● **Document segment**:
------

Mozilla releases dataset and model to lower voice-recognition barriers

The browser maker has collected nearly 500 hours of speech to help voice-recognition projects get off the ground.



Mozilla has released its Common Voice collection, which contains almost 400,000 recordings from 20,000 people, and is claimed to be the second-largest voice dataset publicly available.
The voice samples in the collection were obtained from Mozilla's Common Voice project, which allowed users via an iOS app or website to donate their utterances. It is hoped that creating a large public dataset will allow for better voice-enabled applications.
"One reason so few services are commercially available is a lack of data," Mozilla senior vice president of emerging technologies Sean White said in a blog post.
"Startups, researchers, or anyone else who wants to build voice-enabled technologies need high-quality, transcribed voice data on which to train machine-learning algorithms. Right now, they can only access fairly limited data sets."
At the moment, the collection is focused on English, but there are plans to extend it to other languages in the first half of 2018.
Alongside its dataset, Mozilla also released its open-source Project DeepSpeech voice-recognition model based on work done by Chinese internet giant Baidu. It is claimed that with its 6.5 percent error rate on the LibriSpeech dataset, DeepSpeech is approaching human levels of recognition.

------

● **Extracted material**:
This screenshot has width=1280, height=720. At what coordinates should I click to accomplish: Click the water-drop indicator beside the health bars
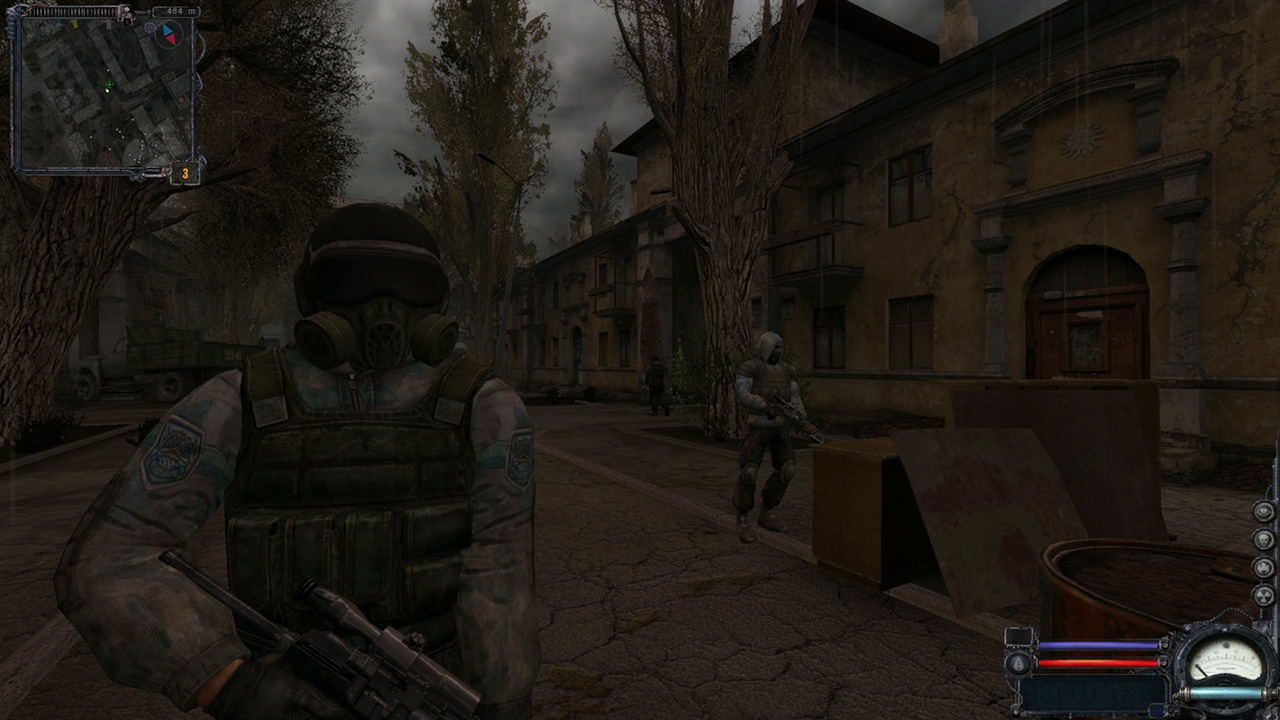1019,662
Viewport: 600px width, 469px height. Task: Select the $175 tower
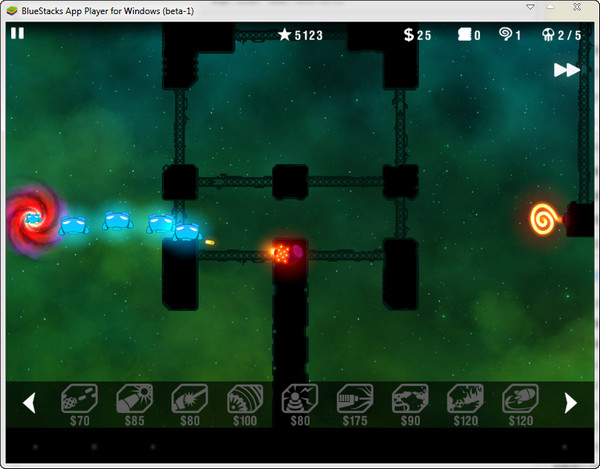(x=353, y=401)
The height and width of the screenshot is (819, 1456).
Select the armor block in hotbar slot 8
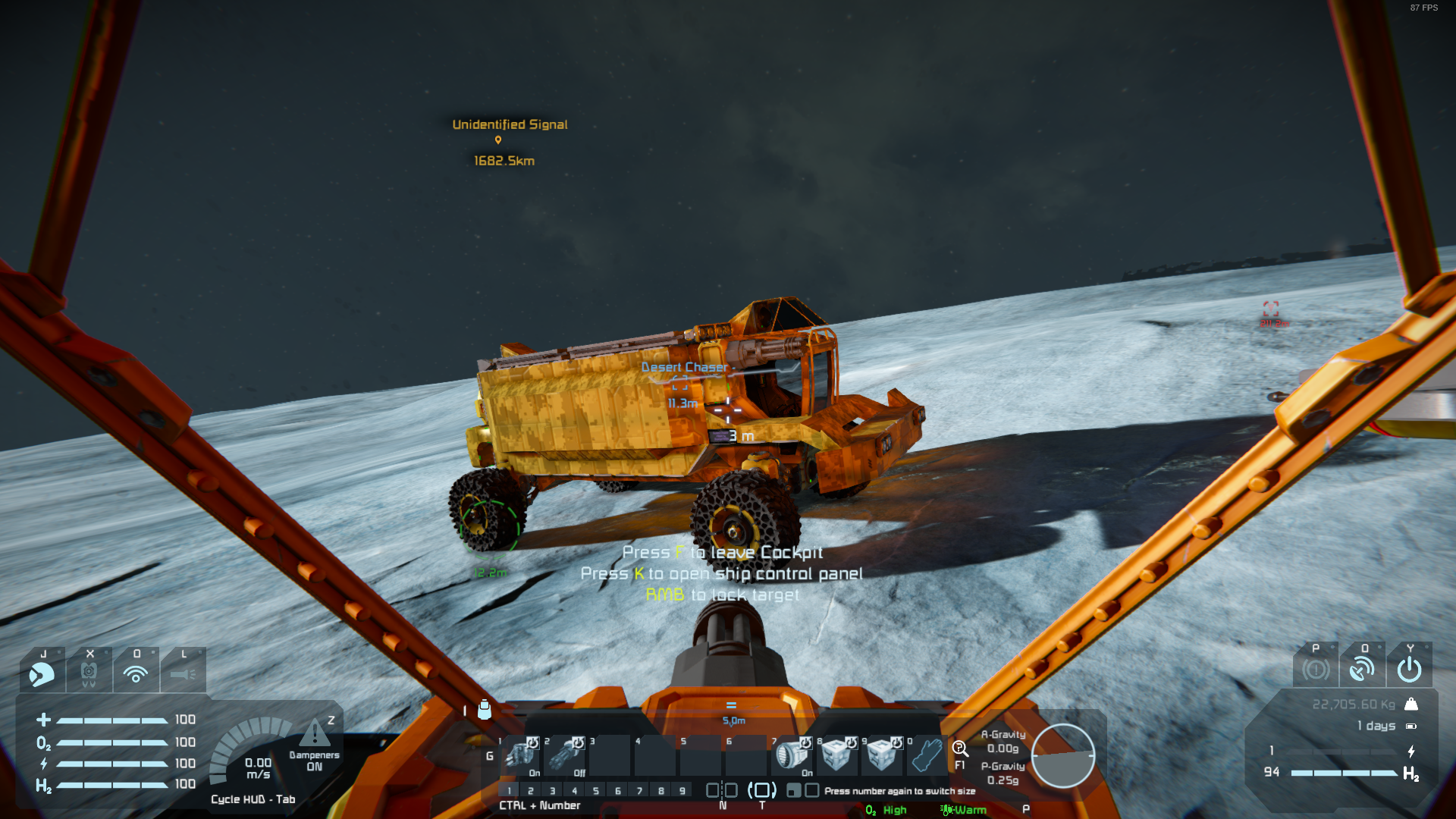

------

● **Given task A**: Reproduce, word for word, the passage of the Mozilla article that begins with "The browser maker" and ends after "dataset publicly available.".
● **Given task B**: In the Mozilla article, what error rate is given for DeepSpeech on the LibriSpeech dataset?

● **Output A**:
The browser maker has collected nearly 500 hours of speech to help voice-recognition projects get off the ground.



Mozilla has released its Common Voice collection, which contains almost 400,000 recordings from 20,000 people, and is claimed to be the second-largest voice dataset publicly available.

● **Output B**: 6.5 percent.